- **Task**
In this exercise, every entry is to be copied exactly.

- **Data listing**
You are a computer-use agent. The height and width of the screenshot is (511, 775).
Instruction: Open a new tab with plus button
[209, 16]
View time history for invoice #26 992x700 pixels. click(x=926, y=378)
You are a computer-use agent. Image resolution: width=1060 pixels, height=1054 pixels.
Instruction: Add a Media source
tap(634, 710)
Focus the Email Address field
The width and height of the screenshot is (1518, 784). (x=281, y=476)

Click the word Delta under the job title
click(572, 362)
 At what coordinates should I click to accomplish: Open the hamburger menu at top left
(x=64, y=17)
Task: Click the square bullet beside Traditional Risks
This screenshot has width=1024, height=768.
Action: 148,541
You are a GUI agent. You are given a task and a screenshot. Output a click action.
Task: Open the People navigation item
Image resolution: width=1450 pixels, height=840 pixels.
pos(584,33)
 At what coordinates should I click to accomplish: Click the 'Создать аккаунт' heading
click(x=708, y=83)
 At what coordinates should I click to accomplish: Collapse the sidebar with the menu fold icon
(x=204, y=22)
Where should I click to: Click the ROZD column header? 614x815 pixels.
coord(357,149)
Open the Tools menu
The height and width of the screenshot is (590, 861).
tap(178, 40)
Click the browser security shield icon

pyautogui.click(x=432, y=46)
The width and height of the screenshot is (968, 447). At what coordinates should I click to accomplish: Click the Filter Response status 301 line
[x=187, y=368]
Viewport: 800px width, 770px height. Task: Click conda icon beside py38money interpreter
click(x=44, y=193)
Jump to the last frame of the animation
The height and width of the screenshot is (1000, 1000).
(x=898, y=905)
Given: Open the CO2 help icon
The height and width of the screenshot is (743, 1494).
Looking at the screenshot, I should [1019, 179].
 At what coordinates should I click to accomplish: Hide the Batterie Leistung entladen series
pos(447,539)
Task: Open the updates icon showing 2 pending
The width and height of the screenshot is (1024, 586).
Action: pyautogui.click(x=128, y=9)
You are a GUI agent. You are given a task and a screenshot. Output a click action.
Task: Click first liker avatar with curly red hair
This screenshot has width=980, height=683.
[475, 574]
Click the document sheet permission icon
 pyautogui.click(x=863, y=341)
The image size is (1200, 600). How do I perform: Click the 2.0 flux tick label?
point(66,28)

- **Result of the task**
You are a computer-use agent. The height and width of the screenshot is (511, 775).
Instruction: Open a new tab with plus button
[209, 16]
View time history for invoice #26 992x700 pixels. click(x=926, y=378)
You are a computer-use agent. Image resolution: width=1060 pixels, height=1054 pixels.
Instruction: Add a Media source
tap(634, 710)
Focus the Email Address field
The width and height of the screenshot is (1518, 784). (x=281, y=476)

Click the word Delta under the job title
click(572, 362)
 At what coordinates should I click to accomplish: Open the hamburger menu at top left
(x=64, y=17)
Task: Click the square bullet beside Traditional Risks
This screenshot has width=1024, height=768.
Action: 148,541
You are a GUI agent. You are given a task and a screenshot. Output a click action.
Task: Open the People navigation item
Image resolution: width=1450 pixels, height=840 pixels.
pos(584,33)
 At what coordinates should I click to accomplish: Click the 'Создать аккаунт' heading
click(x=708, y=83)
 At what coordinates should I click to accomplish: Collapse the sidebar with the menu fold icon
(x=204, y=22)
Where should I click to: Click the ROZD column header? 614x815 pixels.
coord(357,149)
Open the Tools menu
The height and width of the screenshot is (590, 861).
tap(178, 40)
Click the browser security shield icon

pyautogui.click(x=432, y=46)
The width and height of the screenshot is (968, 447). At what coordinates should I click to accomplish: Click the Filter Response status 301 line
[x=187, y=368]
Viewport: 800px width, 770px height. Task: Click conda icon beside py38money interpreter
click(x=44, y=193)
Jump to the last frame of the animation
The height and width of the screenshot is (1000, 1000).
(x=898, y=905)
Given: Open the CO2 help icon
The height and width of the screenshot is (743, 1494).
Looking at the screenshot, I should [1019, 179].
 At what coordinates should I click to accomplish: Hide the Batterie Leistung entladen series
pos(447,539)
Task: Open the updates icon showing 2 pending
The width and height of the screenshot is (1024, 586).
Action: pyautogui.click(x=128, y=9)
You are a GUI agent. You are given a task and a screenshot. Output a click action.
Task: Click first liker avatar with curly red hair
This screenshot has width=980, height=683.
[475, 574]
Click the document sheet permission icon
 pyautogui.click(x=863, y=341)
The image size is (1200, 600). How do I perform: Click the 2.0 flux tick label?
point(66,28)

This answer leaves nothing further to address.